The irony is apparent, but there is no solution.
As Neverfly pointed out, the species could find some advantage in willful selective breeding. To the other, though, I'll counter that we're human, and such a program could easily wipe out the species for lack of telephone sanitation. Even setting that aside, though, we're not ants or bees.
It's a strange phenomenon to witness; it happens frequently. Human consideration of our own condition often sees us dancing in temptation with ideas that would likely improve our species within a utilitarian framework, but defy the whole purpose of our societal endeavors. Are we robots? Are we ants or bees? Are we purely utilitarian creatures? What, then, is talk of liberty? Factory bosses still want compliant, nearly-automated workers;
Charlie Chaplin is not obsolete in this sense. And there are plenty of social justice advocates who would—inadvertently I think ... er ...
hope—reduce socialization to a bland, uncontroversial stream of pabulum. It's not that I don't get these causes; the factory boss wants increased efficiency, and the social justice maven wants people to be able to go about their day without someone asking them to feel guilty that they were born black, or female, or gay, or poor, or whatever. But Americans, for instance, won't work under the conditions we hear about at Foxconn, where our iPhones are made. And while most can agree that you don't go around calling people niggers, there comes a point where we reserve the right to laugh at subcultural quirks.
People don't want to be automatons. Society does not require a hive mentality. And, over the long run, given human frailty and propensity for screwing bad ideas into the roadkill pooch, it is entirely possible that a selective breeding system will first encounter the question of whence comes the lumpenproletariat, untermensch, or, as we call it in the U.S., service industry. Or the factory worker. Or something else. You know, who among the artificially overrepresented Alphas and Betas will do the jobs of the Deltas and Epsilons.
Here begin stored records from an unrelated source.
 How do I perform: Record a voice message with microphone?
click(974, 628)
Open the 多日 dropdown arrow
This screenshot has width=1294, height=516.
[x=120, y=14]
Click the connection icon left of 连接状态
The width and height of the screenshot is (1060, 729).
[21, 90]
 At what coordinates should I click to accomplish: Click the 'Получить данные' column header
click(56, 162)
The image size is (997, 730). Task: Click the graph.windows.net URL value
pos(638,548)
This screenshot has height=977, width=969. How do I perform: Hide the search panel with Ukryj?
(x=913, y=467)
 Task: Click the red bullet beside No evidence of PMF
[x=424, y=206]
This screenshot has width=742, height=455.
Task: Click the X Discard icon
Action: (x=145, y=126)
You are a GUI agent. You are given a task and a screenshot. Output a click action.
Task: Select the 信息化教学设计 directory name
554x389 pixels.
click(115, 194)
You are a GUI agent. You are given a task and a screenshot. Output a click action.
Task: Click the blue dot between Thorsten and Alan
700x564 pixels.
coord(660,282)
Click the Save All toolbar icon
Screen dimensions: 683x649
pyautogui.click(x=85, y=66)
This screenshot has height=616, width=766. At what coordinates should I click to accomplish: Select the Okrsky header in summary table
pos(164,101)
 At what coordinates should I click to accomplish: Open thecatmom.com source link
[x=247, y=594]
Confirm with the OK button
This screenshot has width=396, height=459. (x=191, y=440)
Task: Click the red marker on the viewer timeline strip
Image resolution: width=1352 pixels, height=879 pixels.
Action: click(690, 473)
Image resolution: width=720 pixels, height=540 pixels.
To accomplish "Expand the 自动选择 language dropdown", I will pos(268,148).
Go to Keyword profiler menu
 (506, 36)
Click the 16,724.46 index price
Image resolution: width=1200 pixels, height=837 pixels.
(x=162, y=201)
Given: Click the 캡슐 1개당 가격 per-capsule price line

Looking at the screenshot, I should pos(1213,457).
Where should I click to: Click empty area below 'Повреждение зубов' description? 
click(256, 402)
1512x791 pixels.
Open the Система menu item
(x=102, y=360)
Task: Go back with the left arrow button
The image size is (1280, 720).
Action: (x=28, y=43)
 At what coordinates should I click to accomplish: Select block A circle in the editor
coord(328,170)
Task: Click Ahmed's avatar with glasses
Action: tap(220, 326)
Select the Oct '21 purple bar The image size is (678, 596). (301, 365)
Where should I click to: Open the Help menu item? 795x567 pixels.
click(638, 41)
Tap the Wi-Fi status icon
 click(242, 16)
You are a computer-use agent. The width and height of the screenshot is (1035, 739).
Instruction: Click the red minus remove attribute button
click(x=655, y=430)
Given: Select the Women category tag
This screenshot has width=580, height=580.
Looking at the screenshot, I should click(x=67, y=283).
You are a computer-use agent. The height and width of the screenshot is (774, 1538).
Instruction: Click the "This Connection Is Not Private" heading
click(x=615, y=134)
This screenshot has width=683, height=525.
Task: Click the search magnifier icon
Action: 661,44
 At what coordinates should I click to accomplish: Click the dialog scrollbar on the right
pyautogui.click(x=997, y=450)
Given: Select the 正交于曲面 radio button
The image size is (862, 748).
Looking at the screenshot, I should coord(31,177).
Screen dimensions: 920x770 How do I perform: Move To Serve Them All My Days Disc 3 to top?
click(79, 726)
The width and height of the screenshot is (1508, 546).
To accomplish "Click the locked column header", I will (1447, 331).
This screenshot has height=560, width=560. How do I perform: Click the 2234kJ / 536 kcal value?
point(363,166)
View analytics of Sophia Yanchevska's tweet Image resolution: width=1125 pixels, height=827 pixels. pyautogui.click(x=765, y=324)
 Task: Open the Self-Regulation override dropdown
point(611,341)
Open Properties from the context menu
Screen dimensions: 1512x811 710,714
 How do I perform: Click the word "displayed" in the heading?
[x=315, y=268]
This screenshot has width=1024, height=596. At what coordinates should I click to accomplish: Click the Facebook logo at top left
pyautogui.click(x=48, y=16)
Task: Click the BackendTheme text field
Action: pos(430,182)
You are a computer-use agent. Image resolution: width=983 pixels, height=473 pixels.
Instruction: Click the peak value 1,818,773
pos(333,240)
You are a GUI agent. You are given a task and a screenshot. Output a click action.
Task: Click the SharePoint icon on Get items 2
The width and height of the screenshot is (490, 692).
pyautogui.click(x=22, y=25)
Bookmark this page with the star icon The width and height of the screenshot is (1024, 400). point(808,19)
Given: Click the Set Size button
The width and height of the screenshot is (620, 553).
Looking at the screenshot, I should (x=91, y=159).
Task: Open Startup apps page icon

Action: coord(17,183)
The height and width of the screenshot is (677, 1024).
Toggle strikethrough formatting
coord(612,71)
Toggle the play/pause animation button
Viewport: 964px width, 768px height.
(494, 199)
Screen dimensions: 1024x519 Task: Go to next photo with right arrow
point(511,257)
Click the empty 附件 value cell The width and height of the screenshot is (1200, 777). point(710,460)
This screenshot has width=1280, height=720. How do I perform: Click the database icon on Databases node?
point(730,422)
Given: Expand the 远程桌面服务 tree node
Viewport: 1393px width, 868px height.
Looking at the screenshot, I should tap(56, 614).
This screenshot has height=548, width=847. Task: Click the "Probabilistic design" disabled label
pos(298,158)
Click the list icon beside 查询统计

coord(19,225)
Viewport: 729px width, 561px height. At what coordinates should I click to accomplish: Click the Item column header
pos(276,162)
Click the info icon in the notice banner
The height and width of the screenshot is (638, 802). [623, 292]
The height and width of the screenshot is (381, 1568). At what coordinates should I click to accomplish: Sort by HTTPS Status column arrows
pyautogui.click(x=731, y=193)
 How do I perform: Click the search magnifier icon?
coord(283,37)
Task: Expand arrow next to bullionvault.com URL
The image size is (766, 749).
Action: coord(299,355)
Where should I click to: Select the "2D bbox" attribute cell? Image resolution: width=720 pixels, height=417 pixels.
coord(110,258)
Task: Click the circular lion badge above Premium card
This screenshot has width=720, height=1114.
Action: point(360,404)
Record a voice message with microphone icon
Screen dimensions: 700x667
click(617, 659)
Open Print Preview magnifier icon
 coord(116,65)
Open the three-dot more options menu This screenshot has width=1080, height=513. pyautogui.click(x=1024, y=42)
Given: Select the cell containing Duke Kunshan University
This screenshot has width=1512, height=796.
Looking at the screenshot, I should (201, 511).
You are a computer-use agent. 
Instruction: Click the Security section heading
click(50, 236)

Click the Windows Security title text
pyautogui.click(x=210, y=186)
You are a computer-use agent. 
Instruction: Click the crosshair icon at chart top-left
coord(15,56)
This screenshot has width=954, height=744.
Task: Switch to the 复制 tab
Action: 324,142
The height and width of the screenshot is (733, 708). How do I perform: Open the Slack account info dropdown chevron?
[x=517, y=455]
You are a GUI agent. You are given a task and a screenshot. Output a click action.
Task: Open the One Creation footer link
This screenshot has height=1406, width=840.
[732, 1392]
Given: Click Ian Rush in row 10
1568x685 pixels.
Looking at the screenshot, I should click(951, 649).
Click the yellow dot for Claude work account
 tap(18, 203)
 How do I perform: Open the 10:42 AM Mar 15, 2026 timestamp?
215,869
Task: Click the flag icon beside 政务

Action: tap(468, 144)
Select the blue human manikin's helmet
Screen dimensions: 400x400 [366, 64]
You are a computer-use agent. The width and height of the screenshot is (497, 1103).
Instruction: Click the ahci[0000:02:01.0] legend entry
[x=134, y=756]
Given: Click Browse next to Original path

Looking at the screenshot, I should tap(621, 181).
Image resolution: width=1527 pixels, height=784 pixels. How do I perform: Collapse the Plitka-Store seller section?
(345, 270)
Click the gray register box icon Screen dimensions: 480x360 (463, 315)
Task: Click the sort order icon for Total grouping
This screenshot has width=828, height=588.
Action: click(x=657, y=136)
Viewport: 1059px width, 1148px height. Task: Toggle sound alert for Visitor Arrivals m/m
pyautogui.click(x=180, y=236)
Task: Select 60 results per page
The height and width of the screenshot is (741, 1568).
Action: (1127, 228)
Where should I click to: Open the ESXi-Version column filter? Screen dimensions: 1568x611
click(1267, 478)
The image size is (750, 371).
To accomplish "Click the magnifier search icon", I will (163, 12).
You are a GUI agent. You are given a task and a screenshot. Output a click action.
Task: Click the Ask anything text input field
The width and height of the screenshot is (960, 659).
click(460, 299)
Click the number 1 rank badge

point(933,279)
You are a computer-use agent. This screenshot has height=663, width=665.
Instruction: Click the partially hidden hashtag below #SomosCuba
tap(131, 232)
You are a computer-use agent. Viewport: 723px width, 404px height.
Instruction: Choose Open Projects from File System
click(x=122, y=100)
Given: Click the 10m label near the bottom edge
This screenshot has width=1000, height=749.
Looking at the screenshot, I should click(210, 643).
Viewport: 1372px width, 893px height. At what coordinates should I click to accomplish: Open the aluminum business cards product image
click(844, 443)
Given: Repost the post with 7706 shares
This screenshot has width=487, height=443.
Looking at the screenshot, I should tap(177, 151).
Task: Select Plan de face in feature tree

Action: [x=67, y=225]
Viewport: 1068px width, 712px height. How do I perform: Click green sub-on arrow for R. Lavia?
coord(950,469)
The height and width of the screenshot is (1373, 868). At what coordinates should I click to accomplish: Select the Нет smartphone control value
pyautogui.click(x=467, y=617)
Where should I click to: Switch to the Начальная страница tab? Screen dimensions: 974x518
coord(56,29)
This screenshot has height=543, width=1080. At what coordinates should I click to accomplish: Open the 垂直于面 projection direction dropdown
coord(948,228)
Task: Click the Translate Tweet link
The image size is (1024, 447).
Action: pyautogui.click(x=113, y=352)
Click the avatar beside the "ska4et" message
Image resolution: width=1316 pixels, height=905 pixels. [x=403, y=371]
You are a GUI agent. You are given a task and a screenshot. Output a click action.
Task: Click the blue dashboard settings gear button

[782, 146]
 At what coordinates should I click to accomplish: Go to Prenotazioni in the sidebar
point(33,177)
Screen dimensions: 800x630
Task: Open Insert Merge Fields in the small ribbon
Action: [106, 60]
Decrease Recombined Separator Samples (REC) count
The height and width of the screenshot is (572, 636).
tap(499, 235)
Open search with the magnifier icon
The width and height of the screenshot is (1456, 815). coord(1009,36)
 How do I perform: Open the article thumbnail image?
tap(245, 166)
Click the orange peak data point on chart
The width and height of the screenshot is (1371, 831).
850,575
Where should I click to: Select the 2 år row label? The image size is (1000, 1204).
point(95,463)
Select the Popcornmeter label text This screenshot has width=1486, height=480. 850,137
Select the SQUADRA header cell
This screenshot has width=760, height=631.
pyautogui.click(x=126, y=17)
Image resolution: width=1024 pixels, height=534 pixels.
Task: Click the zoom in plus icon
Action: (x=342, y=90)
And then, of course, arises the suggestion of tailoring the birth rate allocations.
The reality is that the human endeavor presently
requires a large population working hard in poverty. This is a tragic outcome of the best we've figured for cooperative resource distribution schemes. But to willfully tailor the situation to such ends? The faithful will call it "playing God". The cynical will denounce it as hubris. The logical will mutter to themselves, "This can't end well."